Below are some good sites, but you can always google phases such as ” works of art in the public domain “, “free art downloads” etc.

Wikipedia is good for Art, then there is Free-images , also Artic.edu and loads loads more.


Modern Art

Is a little more tricky in terms of possible copyright issues but at the same time there is so much more out there, it is more diverse and is being created as we speak. Yes Andy Warhol is still copyrighted but thousands of others are not and many artists want their work viewed and out there – “any publicity is good publicty” I believe is the saying.

Again search the internet try phases in Google such as “modern art in the public domain“.

Here are some good sites: Pexel/contemparty art, Pexel/painted faces , Unsplash , PublicDomainPictures , MOMA

As a general guide, copyright lasts for the life of the publisher plus another 70 years.

Pictures simply downloaded to make up a wallpaper


Public domain Photographs

Here is a starting point, 99Design directs you to resources


Other ideas for wallpaper/collages…..

“Ping” from Thailand is an artist and often makes charcoal drawings of super heroes, portraits, birds and animals – he donated us loads. The idea was to frame them and put a few on the wall one day – but never got round to it. Then it was suggested we scan them and make a wallpaper! Bingo, it was easy and we got to show them all, well not all of them as there are 100’s, but enough to fill our child’s bedroom wall.

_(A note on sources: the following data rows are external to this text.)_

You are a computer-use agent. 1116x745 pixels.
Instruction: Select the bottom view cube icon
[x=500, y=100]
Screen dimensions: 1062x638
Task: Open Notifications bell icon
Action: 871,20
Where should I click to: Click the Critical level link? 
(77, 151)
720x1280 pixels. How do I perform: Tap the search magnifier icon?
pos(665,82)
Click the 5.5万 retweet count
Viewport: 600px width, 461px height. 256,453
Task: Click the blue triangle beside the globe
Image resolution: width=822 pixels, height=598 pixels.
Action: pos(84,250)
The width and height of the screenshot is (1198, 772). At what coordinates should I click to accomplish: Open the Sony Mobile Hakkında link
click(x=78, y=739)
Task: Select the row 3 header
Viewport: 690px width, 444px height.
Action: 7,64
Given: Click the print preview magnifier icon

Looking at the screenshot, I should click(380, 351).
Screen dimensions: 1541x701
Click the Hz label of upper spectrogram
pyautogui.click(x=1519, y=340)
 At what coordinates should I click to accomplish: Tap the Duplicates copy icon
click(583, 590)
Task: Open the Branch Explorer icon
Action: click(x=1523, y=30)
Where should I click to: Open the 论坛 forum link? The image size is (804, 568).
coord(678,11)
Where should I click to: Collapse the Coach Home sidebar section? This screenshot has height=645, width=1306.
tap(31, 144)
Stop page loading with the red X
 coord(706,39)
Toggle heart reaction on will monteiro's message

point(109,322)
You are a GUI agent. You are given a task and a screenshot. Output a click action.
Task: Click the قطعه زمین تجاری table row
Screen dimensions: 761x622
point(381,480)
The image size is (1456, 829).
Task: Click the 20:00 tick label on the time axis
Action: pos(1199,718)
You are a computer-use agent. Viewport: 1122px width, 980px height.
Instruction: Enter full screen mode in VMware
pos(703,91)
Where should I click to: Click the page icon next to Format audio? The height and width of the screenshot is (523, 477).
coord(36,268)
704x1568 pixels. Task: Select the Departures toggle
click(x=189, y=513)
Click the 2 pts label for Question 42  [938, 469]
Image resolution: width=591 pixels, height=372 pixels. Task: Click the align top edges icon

Charcoal super heroes scanned and made into a wallpaper
Favourite TV characters downloaded and made into a wallpaper
Photos from visit to “Art in Paradise” made into a wallpaper

If you have any ideas/questions about your project and would like to discuss please contact us at cats@selfiewallpaper.com



Some popular styles

If you want to respect the boundaries of the picture, without another image overlapping then you need to go Tiled  – I saw a very nice wallpaper of classic artists – Van Gogh, Matisse, Rembrandt etc which was Tiled. To go Scattered it almost felt disrespectful for another picture to be overlapping these works of art. Although please note, in both Tiled and Scattered it does not mean the actual pictures themselves cannot be slightly cropped to help fill the dimensions of the wallpaper.

To emphasis a particular work of art it can always be made bigger or put centre stage (that means you need to rename the image files 1sw, 2sw etc – to let us know).

A favourite is Scattered, this is where the images can overlap and gives the collage more freedom, more randomness. Particular images can be bigger than another if required, the collage has a feeling of being more artistic.

A small black border rather than no border is popular, as is a black border rather than a white border. Shadows where possible are also a favorite touch.

A Grid is good when you want to give every picture equal importance – such as a school year book.